P.S. Unrelated but I was curious if you also noticed this behaviour of predicted standard deviation exploding: image

Left image: mse_loss returned from LatentModel.forward() seems to be buggy Middle: Like the left image's grey run, these runs have extremely high MSE at a late epoch, I think it is caused by exploding std. However, just saving the best model from earlier epoch is fine because this seems to happen after convergence. Right: However, sometimes this happens very early in the first epoch, before convergence. image

Happy to open another issue or take this elsewhere if you'd prefer!

wassname commented 4 years ago

That's cool, did you upload your talk's materials anywhere?

Yeah that talk slides are here but they may not have context without my words, which were not recorded.

Worth a shot! 1D extrapolation doesn't seem that great for ConvCNP at least:

Yeah I agree.

Did you choose to benchmark on smart meter dataset because it's more practical setting than the PLASTICC dataset

I choose it because it a practical dataset, I didn't look around much though. There may be better ones.

I also found it strange how in ConvCNP they compared log-likelihood of GP and ConvCNP, I don't think it's a meaningful comparison across models?

I would have thought it was? I think of it like how much the probablity distribution overlapps with the real answer. And of course you want as much overlap as possible. It's similar to using p10 and p90 but over the whole distribution. Unless I'm missing something?

why do you need to use your convert_layers()

I think it only turns it on for dropout. That was my aim anyway. I didn't want to turn it on for batchnorm or any other modules.

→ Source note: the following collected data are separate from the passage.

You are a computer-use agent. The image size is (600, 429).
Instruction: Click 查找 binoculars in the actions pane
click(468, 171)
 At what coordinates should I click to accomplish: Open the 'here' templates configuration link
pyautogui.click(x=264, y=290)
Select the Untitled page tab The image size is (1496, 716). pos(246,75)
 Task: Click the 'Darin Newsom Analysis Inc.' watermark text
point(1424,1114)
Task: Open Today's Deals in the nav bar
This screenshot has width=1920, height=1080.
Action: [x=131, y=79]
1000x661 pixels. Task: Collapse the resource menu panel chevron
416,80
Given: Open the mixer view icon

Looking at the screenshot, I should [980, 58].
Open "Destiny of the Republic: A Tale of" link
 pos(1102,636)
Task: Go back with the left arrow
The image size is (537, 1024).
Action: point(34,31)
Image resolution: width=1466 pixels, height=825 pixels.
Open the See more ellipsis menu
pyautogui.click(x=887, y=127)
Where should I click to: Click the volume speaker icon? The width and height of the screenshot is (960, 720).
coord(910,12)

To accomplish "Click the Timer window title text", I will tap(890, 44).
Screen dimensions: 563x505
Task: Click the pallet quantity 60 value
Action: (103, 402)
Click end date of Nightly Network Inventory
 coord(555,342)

Unrelated but I was curious if you also noticed this behaviour of predicted standard deviation exploding:

Yeah having the std disapear or explode was the major failure more for me. To avoid it disapering I used the min std, but that has to be tuned for the problem. And to avoid it exploding I usually just used gradient clipping and didn't make the learning rate to large, and that was sufficient.